Histological observations of aripiprazole monohydrate injection sites. Micrographs of the IS excised from euthanized rats at (a) day 1, (b) day 7, (c) day 14, and (d) day 21 following SC administration of 300 mg of aripiprazole monohydrate. The structures and surrounding tissue are shown at 0.5× magnification following H&E staining. Scale bars are 5 mm. Slides are representative of four animals per time point.

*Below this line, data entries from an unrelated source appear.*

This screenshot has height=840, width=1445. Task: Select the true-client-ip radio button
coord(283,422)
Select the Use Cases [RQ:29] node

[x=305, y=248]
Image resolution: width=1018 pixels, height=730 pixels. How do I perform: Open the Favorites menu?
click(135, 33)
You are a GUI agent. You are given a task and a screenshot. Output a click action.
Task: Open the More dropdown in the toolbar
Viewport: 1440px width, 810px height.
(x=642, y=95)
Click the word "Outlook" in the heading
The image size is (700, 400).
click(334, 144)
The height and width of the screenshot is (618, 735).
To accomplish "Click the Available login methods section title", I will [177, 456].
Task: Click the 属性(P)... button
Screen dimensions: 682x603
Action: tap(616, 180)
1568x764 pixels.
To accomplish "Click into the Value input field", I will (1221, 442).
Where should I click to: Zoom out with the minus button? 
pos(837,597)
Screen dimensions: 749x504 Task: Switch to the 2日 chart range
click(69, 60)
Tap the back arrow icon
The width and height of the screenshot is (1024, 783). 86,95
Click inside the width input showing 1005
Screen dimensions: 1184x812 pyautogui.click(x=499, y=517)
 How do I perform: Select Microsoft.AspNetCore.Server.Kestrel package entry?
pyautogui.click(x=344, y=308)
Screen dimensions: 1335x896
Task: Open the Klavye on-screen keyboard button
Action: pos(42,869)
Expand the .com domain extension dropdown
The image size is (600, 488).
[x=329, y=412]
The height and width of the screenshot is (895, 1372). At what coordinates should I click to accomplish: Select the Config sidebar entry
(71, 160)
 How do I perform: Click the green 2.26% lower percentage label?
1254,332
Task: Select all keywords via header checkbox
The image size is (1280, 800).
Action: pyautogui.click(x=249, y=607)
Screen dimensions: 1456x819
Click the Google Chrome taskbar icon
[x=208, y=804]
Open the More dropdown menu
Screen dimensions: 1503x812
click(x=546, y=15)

Key Inflammatory Cytokines are Involved in the Foreign Body Response to Aripiprazole

A significant tissue response following SC injection of APZ has been described. The response displays the key characteristics of a foreign body response (FBR). In order to evaluate the immunological characteristics of this FBR, key inflammatory proteins which may contribute to the formation and maintenance of the tissue response were examined. IL-1α (Fig. 3a) and IL-1β (Fig. 3b), both potent pro-inflammatory cytokines that are key regulators of the early immune response to foreign particles, are present in elevated concentrations by day 1 and then decrease until day 7, after which time they can no longer be detected. IL-6, an important acute-response cytokine secreted by macrophages after injury, and MIP3α, an early chemo-attractant, are detected in the tissue on day 1 only. Neither IL-6 nor MIP3α can be found in significant concentrations on subsequent days (Fig. 3c–d).

Fig. 3
figure 3

Early cytokines involved in the ISR to aripiprazole monohydrate. (a) IL-1α, and (b) IL-1β cytokine levels measured in fluid extracted from the encapsulated structure at either 100 mg/ml or 300 mg/ml doses of APZ. Fluid for the analysis was separated from tissue by centrifugation. Cytokine levels from each animal are plotted with bars indicating mean (n = 3 per time point and dose). (c) IL6 and (d) MIP3α cytokine levels were examined in fluid extracted from the encapsulated structure at either 100 mg/ml or 300 mg/ml doses of APZ. Fluid for the analysis was separated from tissue by centrifugation. Cytokine levels from each animal are plotted with bars indicating mean (n = 3 per time point and dose).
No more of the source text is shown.